> _PAGE TEXT_:

>> Begin

If it wasn't for disappointment
I wouldn't have any appointment

Grimey Drawer

Anonymous Robot posted:

The Ballad of Buster Scruggs is a weird picture. I’ve never seen Ladykillers, so it’s peculiar to see a Coen Bros joint that isn’t polished to a shine, but it’s clear that it’s a project they really wanted to make and just couldn’t quite nail. I’m a mark for both westerns and anthology films, though, so I’m dead center in the target demographic. Overall, it doesn’t feel cohesive, which is a bit of a weird criticism to levy at an anthology film, but the tonal and stylistic differences are dramatic and don’t work together to evoke an overarching mood or statement as a whole work.

It feels like a mark of a lack of confidence that the movie opens with the titular sequence. The Ballad of Buster Scruggs would be better served in the middle of the film. Starting out, it creates an expectation of a fantastical quality that isn’t found anywhere else in the movie. In the middle, this would’ve been a refreshing surprise, especially following the dreary sequence about the dramatic orator, but in the start it’s a little odd.

>> End

> _OBJECTIVE_:
Reproduce the review between "The Ballad of Buster Scruggs is" and "a whole work.", inclusive, swapping "westerns" for "musicals". The data after this point has no connection to the review.

> _DATASET EXTRACT_:
>> Begin

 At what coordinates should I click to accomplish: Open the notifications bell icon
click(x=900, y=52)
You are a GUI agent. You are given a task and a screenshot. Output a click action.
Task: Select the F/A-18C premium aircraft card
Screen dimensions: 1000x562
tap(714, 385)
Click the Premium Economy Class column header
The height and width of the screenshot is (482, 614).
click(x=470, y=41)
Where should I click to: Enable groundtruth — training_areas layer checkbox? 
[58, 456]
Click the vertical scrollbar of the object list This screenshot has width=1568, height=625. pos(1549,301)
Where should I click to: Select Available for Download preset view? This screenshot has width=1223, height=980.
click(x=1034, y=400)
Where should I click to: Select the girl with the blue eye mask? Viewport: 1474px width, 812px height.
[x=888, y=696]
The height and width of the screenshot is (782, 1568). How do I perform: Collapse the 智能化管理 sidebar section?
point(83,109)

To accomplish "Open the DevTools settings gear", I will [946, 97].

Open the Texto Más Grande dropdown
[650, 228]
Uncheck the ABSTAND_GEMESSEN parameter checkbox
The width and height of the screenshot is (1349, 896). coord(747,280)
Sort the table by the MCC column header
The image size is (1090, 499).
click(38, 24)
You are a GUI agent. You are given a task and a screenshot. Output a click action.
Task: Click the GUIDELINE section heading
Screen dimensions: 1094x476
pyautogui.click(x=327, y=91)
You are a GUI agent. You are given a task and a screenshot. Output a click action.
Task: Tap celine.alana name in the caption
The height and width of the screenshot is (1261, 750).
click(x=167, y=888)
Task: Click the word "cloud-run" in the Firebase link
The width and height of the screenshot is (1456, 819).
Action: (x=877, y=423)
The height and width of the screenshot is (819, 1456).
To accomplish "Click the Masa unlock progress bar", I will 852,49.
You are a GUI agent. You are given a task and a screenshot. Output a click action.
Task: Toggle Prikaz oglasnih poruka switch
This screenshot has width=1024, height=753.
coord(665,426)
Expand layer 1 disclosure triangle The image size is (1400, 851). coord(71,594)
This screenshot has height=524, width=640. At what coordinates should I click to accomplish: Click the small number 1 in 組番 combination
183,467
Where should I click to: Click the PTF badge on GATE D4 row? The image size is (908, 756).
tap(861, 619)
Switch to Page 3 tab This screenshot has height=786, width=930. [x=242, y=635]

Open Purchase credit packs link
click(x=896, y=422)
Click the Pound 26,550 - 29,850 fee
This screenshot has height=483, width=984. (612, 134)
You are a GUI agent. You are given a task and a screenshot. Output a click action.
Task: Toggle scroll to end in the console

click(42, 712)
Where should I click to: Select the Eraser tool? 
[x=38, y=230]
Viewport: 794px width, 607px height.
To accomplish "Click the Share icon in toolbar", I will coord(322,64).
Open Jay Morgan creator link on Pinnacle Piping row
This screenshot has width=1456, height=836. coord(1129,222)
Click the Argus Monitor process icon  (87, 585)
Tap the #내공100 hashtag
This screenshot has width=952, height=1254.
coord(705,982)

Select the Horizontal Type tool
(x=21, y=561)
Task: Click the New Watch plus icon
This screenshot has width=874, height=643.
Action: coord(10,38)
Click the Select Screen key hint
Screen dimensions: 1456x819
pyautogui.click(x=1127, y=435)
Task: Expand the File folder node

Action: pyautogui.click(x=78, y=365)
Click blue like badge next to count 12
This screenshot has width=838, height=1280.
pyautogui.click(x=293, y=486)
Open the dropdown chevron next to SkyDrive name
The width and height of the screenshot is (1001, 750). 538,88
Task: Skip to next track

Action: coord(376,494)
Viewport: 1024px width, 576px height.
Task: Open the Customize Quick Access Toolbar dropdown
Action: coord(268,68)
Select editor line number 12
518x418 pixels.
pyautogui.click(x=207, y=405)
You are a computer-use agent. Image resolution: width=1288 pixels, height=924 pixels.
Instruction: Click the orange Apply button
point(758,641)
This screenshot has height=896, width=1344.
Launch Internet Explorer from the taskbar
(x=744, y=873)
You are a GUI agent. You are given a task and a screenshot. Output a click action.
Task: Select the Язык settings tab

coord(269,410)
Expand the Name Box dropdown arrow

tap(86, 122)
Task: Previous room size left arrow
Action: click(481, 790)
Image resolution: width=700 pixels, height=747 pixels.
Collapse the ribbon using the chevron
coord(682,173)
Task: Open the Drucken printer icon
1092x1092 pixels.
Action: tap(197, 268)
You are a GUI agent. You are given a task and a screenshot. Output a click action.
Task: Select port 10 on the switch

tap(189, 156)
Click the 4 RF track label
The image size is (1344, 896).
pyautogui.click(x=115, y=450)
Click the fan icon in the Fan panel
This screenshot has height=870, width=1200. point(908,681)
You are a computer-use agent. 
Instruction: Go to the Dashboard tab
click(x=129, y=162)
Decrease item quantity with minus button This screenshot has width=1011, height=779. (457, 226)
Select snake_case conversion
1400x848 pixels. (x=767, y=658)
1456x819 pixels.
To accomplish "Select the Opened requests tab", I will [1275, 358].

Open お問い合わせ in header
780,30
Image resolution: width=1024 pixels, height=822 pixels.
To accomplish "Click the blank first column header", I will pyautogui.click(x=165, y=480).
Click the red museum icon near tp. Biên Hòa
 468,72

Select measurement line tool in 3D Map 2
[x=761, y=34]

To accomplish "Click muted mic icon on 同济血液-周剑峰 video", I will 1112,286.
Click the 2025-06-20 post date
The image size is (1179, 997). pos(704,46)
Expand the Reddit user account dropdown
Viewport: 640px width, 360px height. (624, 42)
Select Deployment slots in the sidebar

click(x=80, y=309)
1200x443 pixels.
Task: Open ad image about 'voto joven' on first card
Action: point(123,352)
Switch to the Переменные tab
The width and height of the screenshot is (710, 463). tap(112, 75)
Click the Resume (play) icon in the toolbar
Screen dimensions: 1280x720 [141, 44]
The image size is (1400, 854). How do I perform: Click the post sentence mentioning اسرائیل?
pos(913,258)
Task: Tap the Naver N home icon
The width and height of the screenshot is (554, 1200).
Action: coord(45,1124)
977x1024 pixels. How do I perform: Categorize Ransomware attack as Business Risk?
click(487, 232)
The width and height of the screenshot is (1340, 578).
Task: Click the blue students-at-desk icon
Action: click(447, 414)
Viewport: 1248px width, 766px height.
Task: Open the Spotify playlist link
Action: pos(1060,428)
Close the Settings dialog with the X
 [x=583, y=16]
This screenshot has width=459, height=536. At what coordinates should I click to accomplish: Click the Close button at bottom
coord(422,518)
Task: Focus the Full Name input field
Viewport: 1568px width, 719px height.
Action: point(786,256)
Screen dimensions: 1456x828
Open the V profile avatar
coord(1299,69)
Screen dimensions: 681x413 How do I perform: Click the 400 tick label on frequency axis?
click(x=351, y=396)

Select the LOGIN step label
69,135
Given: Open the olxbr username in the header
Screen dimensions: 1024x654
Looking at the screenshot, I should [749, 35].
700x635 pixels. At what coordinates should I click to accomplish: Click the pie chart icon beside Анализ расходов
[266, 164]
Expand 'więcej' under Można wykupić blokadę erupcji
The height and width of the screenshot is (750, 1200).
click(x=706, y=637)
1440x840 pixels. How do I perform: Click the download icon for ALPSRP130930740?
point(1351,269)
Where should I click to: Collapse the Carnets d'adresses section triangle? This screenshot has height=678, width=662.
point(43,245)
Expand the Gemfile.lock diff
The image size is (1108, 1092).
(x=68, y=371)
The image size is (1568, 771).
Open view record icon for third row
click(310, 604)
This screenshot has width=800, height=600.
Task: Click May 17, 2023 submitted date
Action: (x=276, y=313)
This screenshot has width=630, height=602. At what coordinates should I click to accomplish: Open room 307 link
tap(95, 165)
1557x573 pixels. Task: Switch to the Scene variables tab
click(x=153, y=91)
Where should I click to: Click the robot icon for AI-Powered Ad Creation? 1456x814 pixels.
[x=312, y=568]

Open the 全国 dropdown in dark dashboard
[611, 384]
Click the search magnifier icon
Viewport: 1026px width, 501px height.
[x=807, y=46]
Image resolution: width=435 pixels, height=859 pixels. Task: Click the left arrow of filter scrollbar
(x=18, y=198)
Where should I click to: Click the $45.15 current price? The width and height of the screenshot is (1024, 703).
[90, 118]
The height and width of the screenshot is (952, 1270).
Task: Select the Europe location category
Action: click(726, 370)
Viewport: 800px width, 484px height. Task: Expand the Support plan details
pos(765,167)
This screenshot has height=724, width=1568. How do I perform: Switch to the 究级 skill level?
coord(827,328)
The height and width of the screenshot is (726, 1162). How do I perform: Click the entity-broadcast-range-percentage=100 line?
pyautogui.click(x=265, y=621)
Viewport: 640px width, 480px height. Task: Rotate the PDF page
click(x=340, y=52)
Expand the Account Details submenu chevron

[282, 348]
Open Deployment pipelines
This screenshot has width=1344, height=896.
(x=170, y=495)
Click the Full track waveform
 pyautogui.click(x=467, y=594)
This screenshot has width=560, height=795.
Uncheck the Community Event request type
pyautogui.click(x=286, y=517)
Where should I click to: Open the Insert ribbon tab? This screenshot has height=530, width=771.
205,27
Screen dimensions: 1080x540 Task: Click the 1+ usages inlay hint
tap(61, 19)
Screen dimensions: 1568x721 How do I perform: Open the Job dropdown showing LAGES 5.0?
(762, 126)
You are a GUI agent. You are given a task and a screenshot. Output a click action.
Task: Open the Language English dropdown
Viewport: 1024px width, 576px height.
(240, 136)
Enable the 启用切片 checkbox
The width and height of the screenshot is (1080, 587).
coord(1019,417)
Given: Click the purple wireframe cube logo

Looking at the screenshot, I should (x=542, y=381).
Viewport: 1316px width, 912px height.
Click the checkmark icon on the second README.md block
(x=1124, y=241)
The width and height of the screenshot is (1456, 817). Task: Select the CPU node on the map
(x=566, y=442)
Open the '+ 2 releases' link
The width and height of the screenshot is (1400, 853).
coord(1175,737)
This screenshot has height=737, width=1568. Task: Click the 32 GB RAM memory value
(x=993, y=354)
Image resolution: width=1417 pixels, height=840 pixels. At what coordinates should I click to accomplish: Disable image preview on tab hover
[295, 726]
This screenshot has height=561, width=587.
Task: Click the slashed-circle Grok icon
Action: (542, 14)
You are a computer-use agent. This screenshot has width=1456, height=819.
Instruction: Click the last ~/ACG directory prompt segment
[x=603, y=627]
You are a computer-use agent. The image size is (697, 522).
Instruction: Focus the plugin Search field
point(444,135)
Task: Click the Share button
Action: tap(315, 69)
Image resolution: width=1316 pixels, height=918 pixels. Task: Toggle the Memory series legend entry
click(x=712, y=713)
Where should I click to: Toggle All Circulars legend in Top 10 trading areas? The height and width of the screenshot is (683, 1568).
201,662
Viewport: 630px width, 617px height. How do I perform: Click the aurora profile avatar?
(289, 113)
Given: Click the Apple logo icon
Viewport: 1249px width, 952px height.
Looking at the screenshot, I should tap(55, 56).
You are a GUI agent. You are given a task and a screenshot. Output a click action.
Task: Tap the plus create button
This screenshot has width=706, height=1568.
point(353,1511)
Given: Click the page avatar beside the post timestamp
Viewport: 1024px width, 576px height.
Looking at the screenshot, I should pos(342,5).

>> End

> _RESULT OF THIS EXERCISE_:
The Ballad of Buster Scruggs is a weird picture. I’ve never seen Ladykillers, so it’s peculiar to see a Coen Bros joint that isn’t polished to a shine, but it’s clear that it’s a project they really wanted to make and just couldn’t quite nail. I’m a mark for both musicals and anthology films, though, so I’m dead center in the target demographic. Overall, it doesn’t feel cohesive, which is a bit of a weird criticism to levy at an anthology film, but the tonal and stylistic differences are dramatic and don’t work together to evoke an overarching mood or statement as a whole work.